> [TASK DESCRIPTION]
Having found the line that contains "Cable Alargador de Corriente Nanocable 10.22.0602-BK/", please retype only it and every line after it up to the end of the entries, exactly as written.

─── MATERIAL FOR THIS EXERCISE ───

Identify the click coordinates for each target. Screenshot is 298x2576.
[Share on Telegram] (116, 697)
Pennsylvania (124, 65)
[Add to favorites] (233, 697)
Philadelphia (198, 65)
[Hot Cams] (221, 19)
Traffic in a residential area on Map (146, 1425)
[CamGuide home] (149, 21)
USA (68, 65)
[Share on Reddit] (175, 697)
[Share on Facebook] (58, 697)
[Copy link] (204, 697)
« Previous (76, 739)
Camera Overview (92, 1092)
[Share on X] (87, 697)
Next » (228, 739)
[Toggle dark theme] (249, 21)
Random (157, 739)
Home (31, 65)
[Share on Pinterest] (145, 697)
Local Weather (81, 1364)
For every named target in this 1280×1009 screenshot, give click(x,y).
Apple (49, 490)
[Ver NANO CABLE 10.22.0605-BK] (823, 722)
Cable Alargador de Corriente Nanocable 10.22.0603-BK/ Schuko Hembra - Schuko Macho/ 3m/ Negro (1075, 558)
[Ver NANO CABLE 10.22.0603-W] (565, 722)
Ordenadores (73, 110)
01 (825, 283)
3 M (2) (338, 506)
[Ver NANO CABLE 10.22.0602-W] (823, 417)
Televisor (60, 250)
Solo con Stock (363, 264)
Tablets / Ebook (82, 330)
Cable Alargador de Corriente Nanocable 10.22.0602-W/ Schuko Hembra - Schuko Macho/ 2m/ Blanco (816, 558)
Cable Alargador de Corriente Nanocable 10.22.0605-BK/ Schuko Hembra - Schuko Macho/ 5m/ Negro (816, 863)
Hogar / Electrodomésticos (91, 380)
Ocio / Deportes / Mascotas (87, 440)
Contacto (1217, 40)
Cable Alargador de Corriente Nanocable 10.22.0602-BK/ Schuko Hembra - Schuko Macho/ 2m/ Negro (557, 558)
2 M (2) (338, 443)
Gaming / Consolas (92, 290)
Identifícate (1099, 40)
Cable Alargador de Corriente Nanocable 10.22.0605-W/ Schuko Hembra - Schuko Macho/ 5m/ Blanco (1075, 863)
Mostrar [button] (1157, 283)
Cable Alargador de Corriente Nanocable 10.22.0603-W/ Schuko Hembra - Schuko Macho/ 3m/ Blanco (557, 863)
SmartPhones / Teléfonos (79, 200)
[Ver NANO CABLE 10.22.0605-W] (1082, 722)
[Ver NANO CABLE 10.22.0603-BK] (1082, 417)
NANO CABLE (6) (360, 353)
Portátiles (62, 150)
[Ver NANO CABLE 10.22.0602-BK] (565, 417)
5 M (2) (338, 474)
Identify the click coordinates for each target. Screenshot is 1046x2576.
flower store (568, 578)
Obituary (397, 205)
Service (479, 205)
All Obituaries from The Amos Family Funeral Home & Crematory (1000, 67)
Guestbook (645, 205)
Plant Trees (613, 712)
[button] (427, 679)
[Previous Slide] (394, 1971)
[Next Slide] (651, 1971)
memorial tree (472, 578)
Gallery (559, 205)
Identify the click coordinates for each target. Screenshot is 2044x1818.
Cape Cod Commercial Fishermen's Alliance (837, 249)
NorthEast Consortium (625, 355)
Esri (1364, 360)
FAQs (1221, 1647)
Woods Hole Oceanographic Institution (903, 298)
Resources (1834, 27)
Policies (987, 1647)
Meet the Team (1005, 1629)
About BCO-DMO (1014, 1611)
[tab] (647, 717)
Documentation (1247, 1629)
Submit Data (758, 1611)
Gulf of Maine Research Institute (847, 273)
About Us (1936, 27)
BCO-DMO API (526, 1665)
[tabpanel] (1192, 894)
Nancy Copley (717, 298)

───

> [SOLUTION FOR THIS PROBLEM]
Cable Alargador de Corriente Nanocable 10.22.0602-BK/ Schuko Hembra - Schuko Macho/ 2m/ Negro (557, 558)
2 M (2) (338, 443)
Gaming / Consolas (92, 290)
Identifícate (1099, 40)
Cable Alargador de Corriente Nanocable 10.22.0605-W/ Schuko Hembra - Schuko Macho/ 5m/ Blanco (1075, 863)
Mostrar [button] (1157, 283)
Cable Alargador de Corriente Nanocable 10.22.0603-W/ Schuko Hembra - Schuko Macho/ 3m/ Blanco (557, 863)
SmartPhones / Teléfonos (79, 200)
[Ver NANO CABLE 10.22.0605-W] (1082, 722)
[Ver NANO CABLE 10.22.0603-BK] (1082, 417)
NANO CABLE (6) (360, 353)
Portátiles (62, 150)
[Ver NANO CABLE 10.22.0602-BK] (565, 417)
5 M (2) (338, 474)
Identify the click coordinates for each target. Screenshot is 1046x2576.
flower store (568, 578)
Obituary (397, 205)
Service (479, 205)
All Obituaries from The Amos Family Funeral Home & Crematory (1000, 67)
Guestbook (645, 205)
Plant Trees (613, 712)
[button] (427, 679)
[Previous Slide] (394, 1971)
[Next Slide] (651, 1971)
memorial tree (472, 578)
Gallery (559, 205)
Identify the click coordinates for each target. Screenshot is 2044x1818.
Cape Cod Commercial Fishermen's Alliance (837, 249)
NorthEast Consortium (625, 355)
Esri (1364, 360)
FAQs (1221, 1647)
Woods Hole Oceanographic Institution (903, 298)
Resources (1834, 27)
Policies (987, 1647)
Meet the Team (1005, 1629)
About BCO-DMO (1014, 1611)
[tab] (647, 717)
Documentation (1247, 1629)
Submit Data (758, 1611)
Gulf of Maine Research Institute (847, 273)
About Us (1936, 27)
BCO-DMO API (526, 1665)
[tabpanel] (1192, 894)
Nancy Copley (717, 298)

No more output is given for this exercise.